I should have liked to beg a ticket besides the two which you kindly mention for my nephew, Arthur Ormerod, who has just taken his M.D., so I wired off to him at Oxford, but, to his great regret, he cannot come. I hope the weather will be better, but we have a good bright sunshine between the occasional light snow showers, and both Miss Hartwell and myself have good furred mantles, and with the snug small carriage all our own way, I think we shall do very well.
What a sight the hall will be! also your small flock of aspirant doctors; may be as anxious in their minds as some one I know of. But I am really not alarmed. I am sure you will keep me right.

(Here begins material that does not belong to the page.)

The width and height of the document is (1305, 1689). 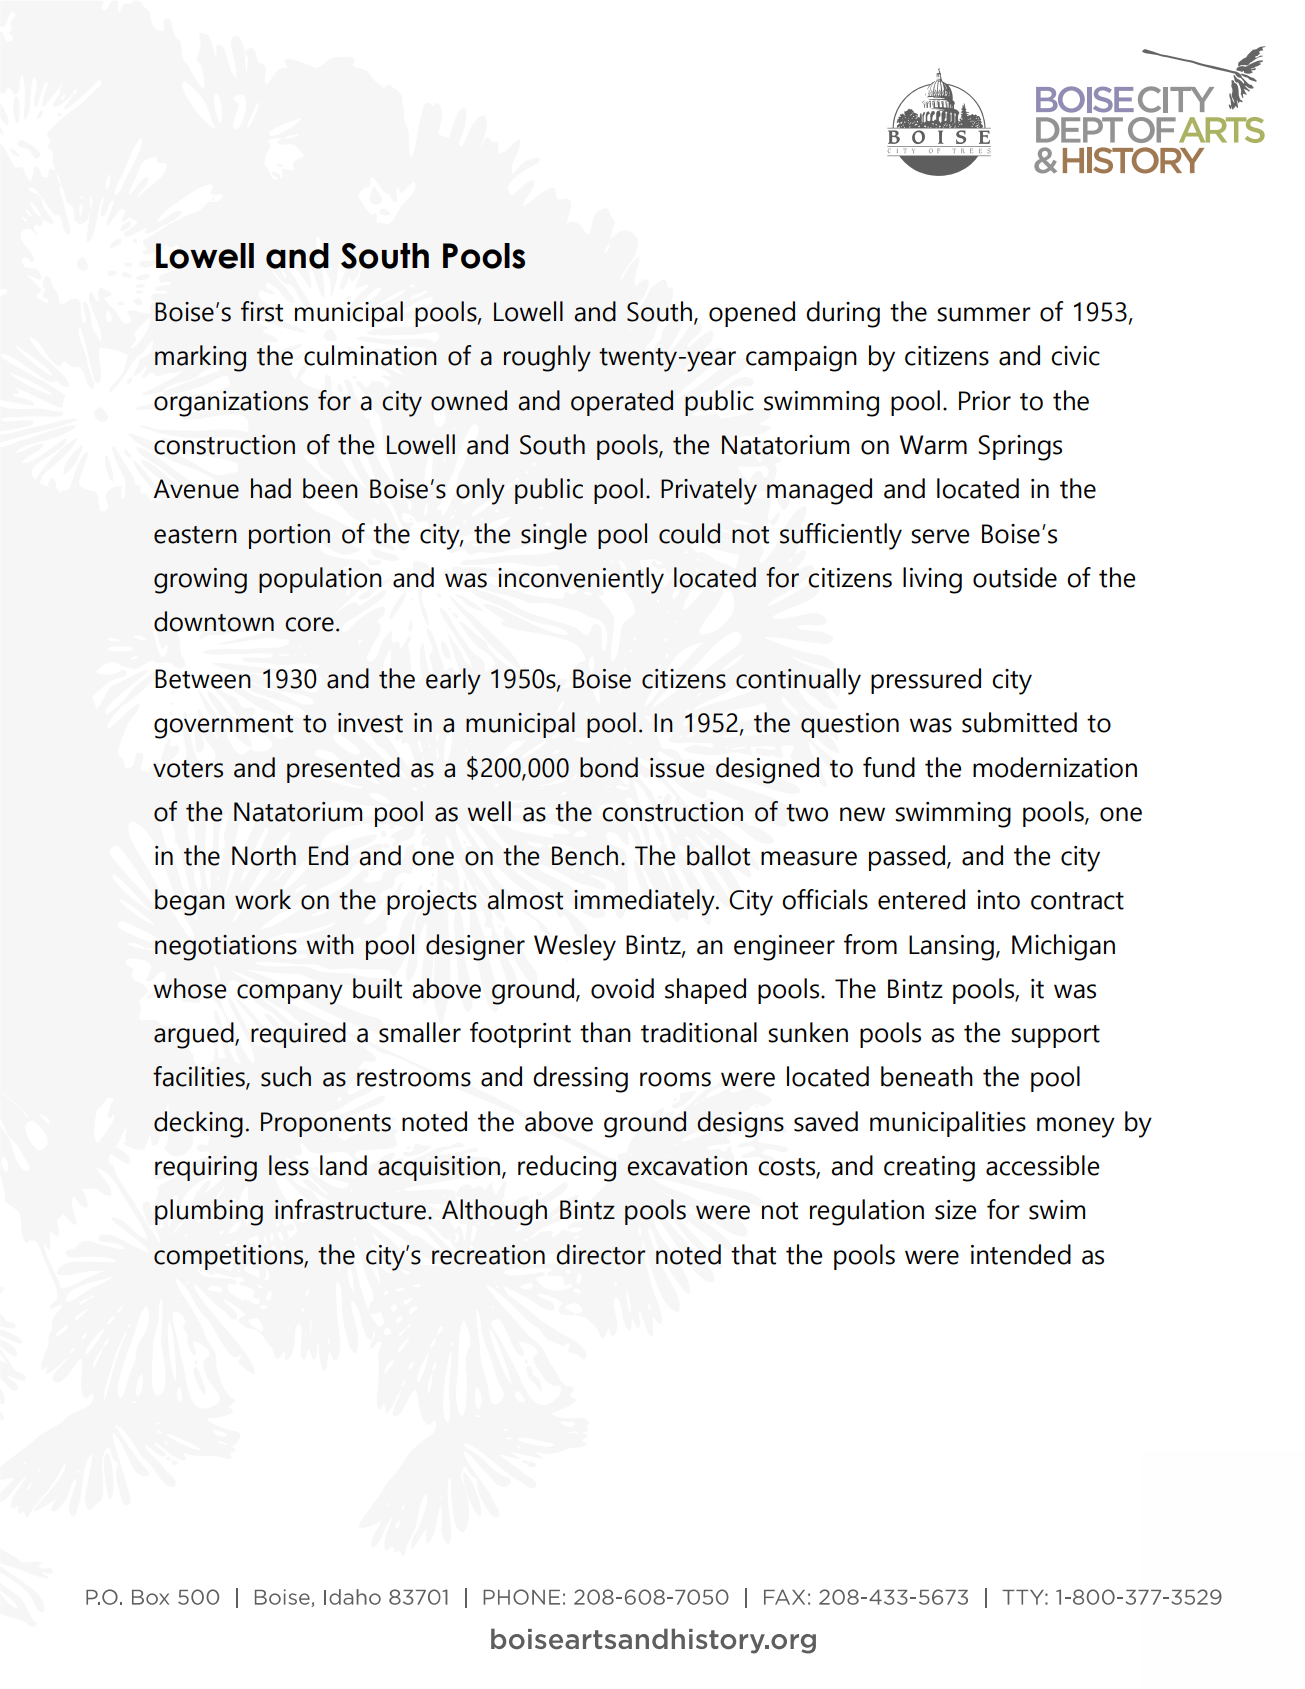 What do you see at coordinates (984, 314) in the document?
I see `summer` at bounding box center [984, 314].
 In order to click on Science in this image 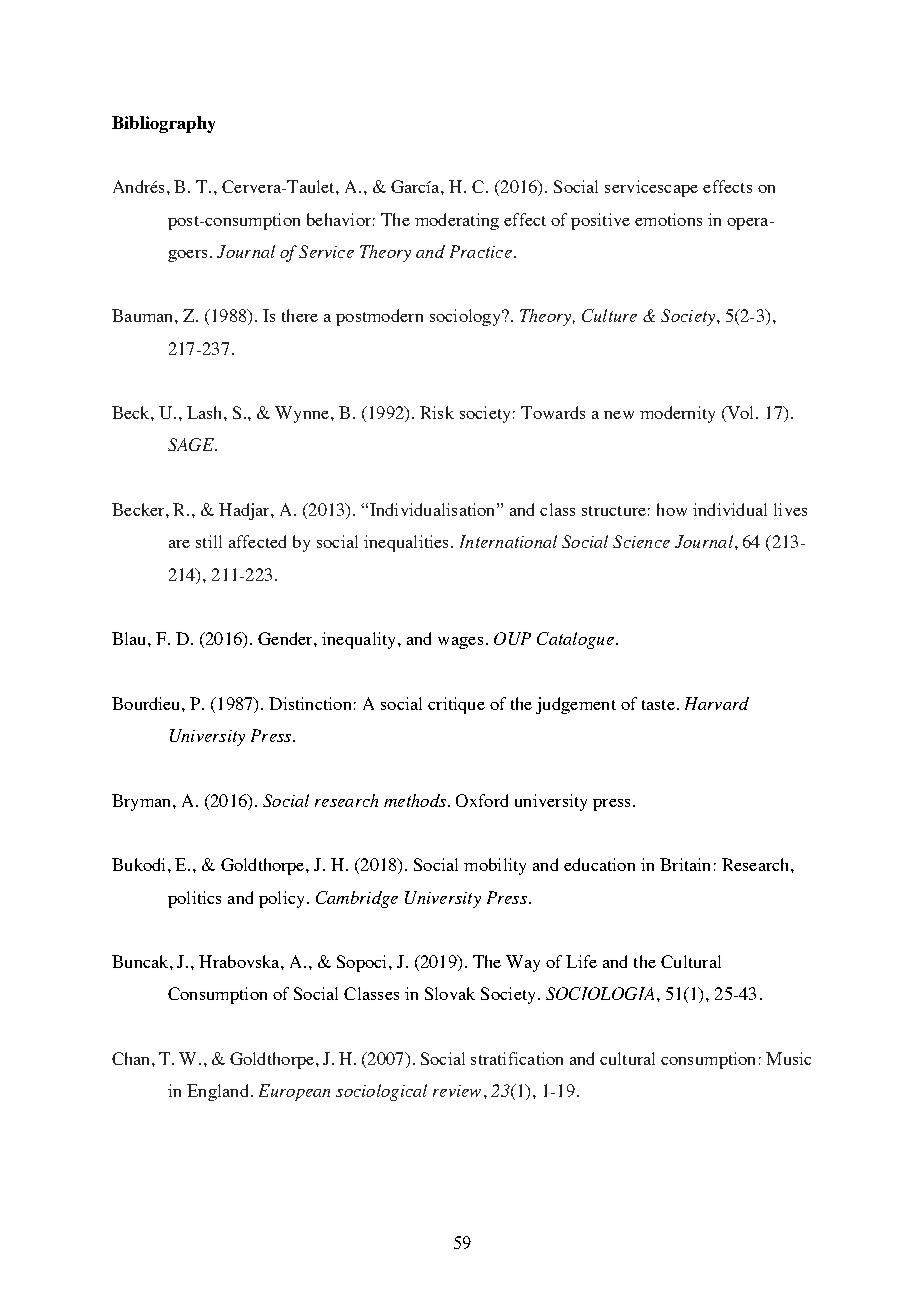, I will do `click(641, 541)`.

What time of day does the ceremony begin? And what happens after?—do we retire respectively like rabbits to our own burrows?
March 29, 1900.
The pamphlet on the McEwan Hall [the number of the “Student” describing the opening of the Hall] is a great boon to me, and what a noble building!
While in Edinburgh my idea is to have lunch at one o’clock, my usual time, and a sort of miscellaneous meal at 6.30, and rest in the evening after it, and I shall think it a great compliment and a very great pleasure if friends may do me the favour to look in after, say, about two o’clock. It will be much safer for me, under present circumstances of wanting to keep fresh and strong for the day, not to go out, so I should be on the spot. Sir Wm. Muir and his daughter, Mrs. Arbuthnot, kindly wrote that they meant to look in, but it would be only a pleasure to me to see any friends. Please to consider me as quite under your guidance for this, to me, so very great occasion, and wholly thankful so to be, excepting in the feeling of the great trouble that you are kindly taking.
Yours very sincerely,
Eleanor A. Ormerod.
P.S.—Dr. E. L. thought it would be best for me to return by the Sunday night sleeping train, and the Midland manager has given permission for it to stop here on Monday morning.